Phoenix, Ariz.–Fewer policyholders are underinsuring their homes than 10 years ago, but the industry still needs to do more to plug the gap, especially in the face of recent catastrophic events, a panel of industry experts said.

In 1994, 73 percent of all homes were underinsured by an average of 35 percent, according to Robert Dowdell, chairman of Marshall & Swift/Boeckh, a building cost information service based in Lawrenceville, N.J. The figure has improved to 59 percent of all homes underinsured by an average of 22 percent, he said. The change represented insurance in the amount of $8 billion, he added.

His comments came yesterday during a panel discussion on insurance and property value evaluations at the National Association of Mutual Insurance Companies annual convention here.

George Davis, an actuary with Boston-based AIR Worldwide's property valuation unit, said property with underpriced insurance represented "premium leakage." Mr. Dowdell said this situation was most common with policies that were in force five years, those that provided guaranteed replacement cost, those based on vaguely worded brochure language, homes built into hillsides, and those that were in hot real estate markets.

Mr. Davis said a company that tackles the underinsurance problem winds up with a win-win situation because agents are empowered to address the issue and policyholders, when informed, are appreciative and "react positively to a dialogue about their property being of higher value."

Thomas Dials, president of Armed Forces Insurance in Leavenworth, Kan., noted that with a mutual company there was an obligation to educate the policyholders concerning proper insurance.

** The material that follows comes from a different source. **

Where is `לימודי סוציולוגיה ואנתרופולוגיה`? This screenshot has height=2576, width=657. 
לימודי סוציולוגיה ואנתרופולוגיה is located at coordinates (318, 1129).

Mr. Dials, in response to a question from moderator William E. Bailey, special counsel for the Insurance Information Institute, concerning technology's role in helping insurers avoid undervalued properties, said it was very helpful to have the ability to archive images of properties that were taken during field inspections.

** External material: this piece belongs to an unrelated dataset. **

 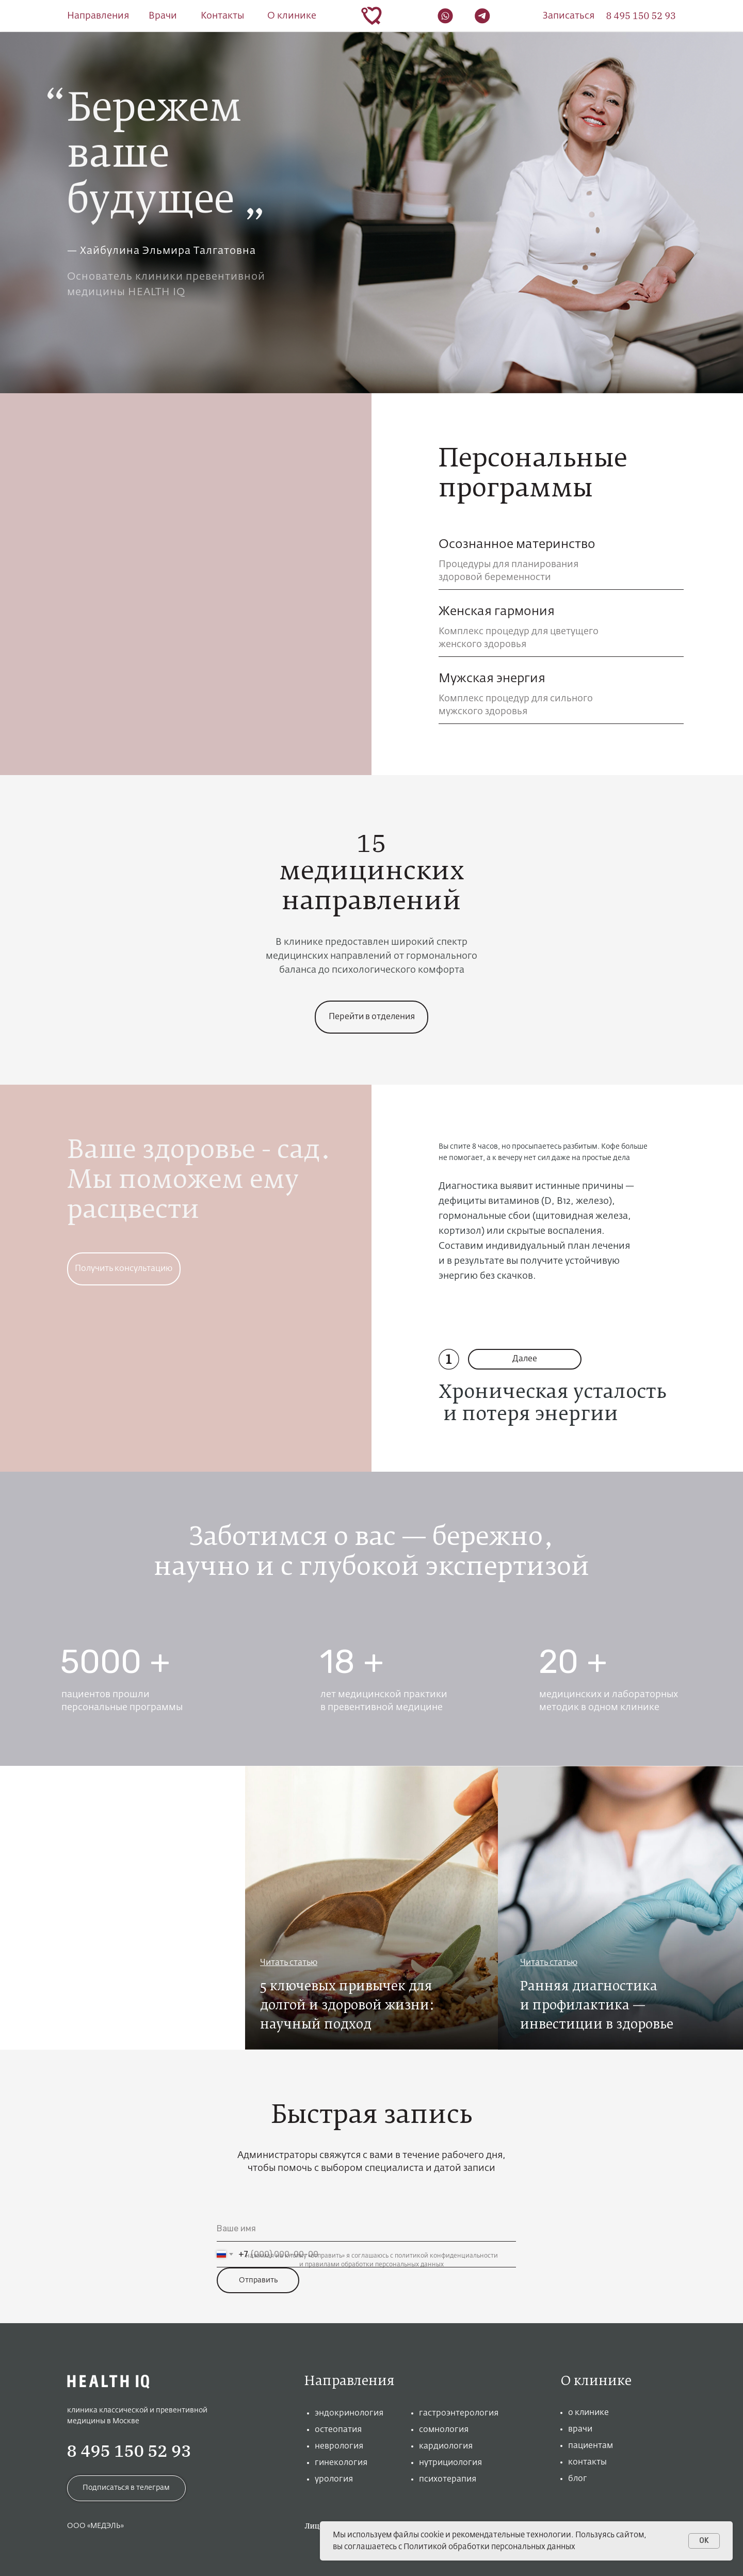 I want to click on Отправить, so click(x=258, y=2280).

The panel noted that underwriting could be thrown off in the case of catastrophes by the increased prices caused by a demand surge for construction materials. Mr. Davis said this year, with Hurricanes Katrina and Rita, insurers are looking at an "extreme example of demand surge and the most sustained impact," which will likely be much more prolonged than previous catastrophic events.

With an insurance-to-value campaign, he said it was also important to have proactive agents who are willing to approach policyholders at the midterm point in their coverage.

Mr. Dowden counseled that insurers' evaluations of their policyholders' insurance levels need to occur every one-to-three years once the carrier has stabilized its book of business' insurance levels.